By delivering water precisely to where it is needed, drip irrigation systems use a fraction of the water of traditional irrigation methods, even as they aid in controlling weeds and facilitate automation. Designing and building a drip watering assembly requires that you first familiarize yourself with the basic components, sketch your own landscape to identify needs, purchase the parts, assemble the system and place the emitters correctly. A well-planned and executed installation will save much water and labor in the long run.
Familiarize yourself with the basics of how drip systems work and what's available for specialized needs. Several drip system vendors offer easy-to-understand tutorials online, IrrigationDirect and IrrigationTutorials (see Resources) are two such examples.
Draw a basic rendering of your landscape. Make note of where the water sources are, such as faucets. Calculate the distance from the faucets to clusters of plants to determine where the main water lines should go. Highlight areas according to their relative water needs; thirsty plants need to be on subsidiary water lines separate from more drought-tolerant foliage. Keep in mind the maximum flow rate capacities for main lines, about 220 gallons per hour, and plan subsidiary lines accordingly.

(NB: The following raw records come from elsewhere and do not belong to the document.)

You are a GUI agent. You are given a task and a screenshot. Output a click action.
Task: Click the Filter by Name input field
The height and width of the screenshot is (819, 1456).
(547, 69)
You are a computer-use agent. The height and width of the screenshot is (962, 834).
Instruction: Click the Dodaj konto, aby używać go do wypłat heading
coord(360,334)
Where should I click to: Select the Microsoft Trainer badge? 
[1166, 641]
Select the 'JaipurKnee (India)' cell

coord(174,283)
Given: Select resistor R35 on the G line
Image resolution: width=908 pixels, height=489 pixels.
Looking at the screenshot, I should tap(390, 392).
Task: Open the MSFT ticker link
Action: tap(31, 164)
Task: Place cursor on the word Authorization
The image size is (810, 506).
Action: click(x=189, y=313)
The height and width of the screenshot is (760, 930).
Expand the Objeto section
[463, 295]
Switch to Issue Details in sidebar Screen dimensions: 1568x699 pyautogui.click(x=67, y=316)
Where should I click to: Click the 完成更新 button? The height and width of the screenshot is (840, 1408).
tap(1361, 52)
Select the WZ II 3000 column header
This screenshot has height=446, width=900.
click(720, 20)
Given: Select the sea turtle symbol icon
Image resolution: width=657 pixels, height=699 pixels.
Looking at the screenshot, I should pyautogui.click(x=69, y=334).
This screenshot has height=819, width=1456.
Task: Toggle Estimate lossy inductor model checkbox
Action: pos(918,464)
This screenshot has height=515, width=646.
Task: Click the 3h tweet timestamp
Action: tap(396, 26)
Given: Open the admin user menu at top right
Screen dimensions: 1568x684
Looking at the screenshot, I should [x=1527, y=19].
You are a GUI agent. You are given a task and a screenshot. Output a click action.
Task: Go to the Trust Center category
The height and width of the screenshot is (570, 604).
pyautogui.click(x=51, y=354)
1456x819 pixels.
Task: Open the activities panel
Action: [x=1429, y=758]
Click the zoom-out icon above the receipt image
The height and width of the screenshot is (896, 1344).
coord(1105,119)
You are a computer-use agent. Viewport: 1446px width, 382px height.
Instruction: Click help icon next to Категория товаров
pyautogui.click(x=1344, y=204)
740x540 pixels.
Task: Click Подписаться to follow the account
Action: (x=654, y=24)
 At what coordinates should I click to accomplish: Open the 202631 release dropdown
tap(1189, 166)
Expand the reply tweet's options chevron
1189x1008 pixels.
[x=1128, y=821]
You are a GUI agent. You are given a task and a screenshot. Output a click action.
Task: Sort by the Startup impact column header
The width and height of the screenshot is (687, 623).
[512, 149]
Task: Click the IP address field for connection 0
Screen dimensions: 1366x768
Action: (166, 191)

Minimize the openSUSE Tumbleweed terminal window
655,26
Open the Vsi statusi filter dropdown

Install one (or more) main line(s). From a hose bib (faucet), connect a backflow preventer, which will keep water from the irrigation system from backing up into the household lines. Next, connect a pressure regulator, which ensures the optimal rate of water flow to the lines. Attach an in-line filter; this is important because even small particles can block thin subsidiary lines and emitter gaps. Finally, connect the main line drip tubing, using whatever adapter is needed to go from the previous thread size to the diameter of the main line tubing. Run the tube to lie alongside the cluster of plants that will be irrigated. Cut the tube to the desired length and cap the end.
Install subsidiary lines. Use the punch tool to make the appropriate holes in the main line, and push in the smaller tubes. Run the lines along the base of plants to be watered. Remember to consult your drawing for placement ideas according to the varying degrees of water needs in the plants.
Install emitters. In most cases, use drip emitters with suitable flow rates, measured in gallons per hour. Take care that the emitters in each subsidiary line have the same flow rate, or the more restrictive emitters may not allow any water through. Place the emitters near the base of the plants, so that the water will soak into the ground at the root zone.
Drip systems are highly adaptable to various watering needs. You can purchase sprinkler attachments, height stands and other types of accessories to meet whatever conditions you encounter to ensure adequate water gets to every part of your landscape.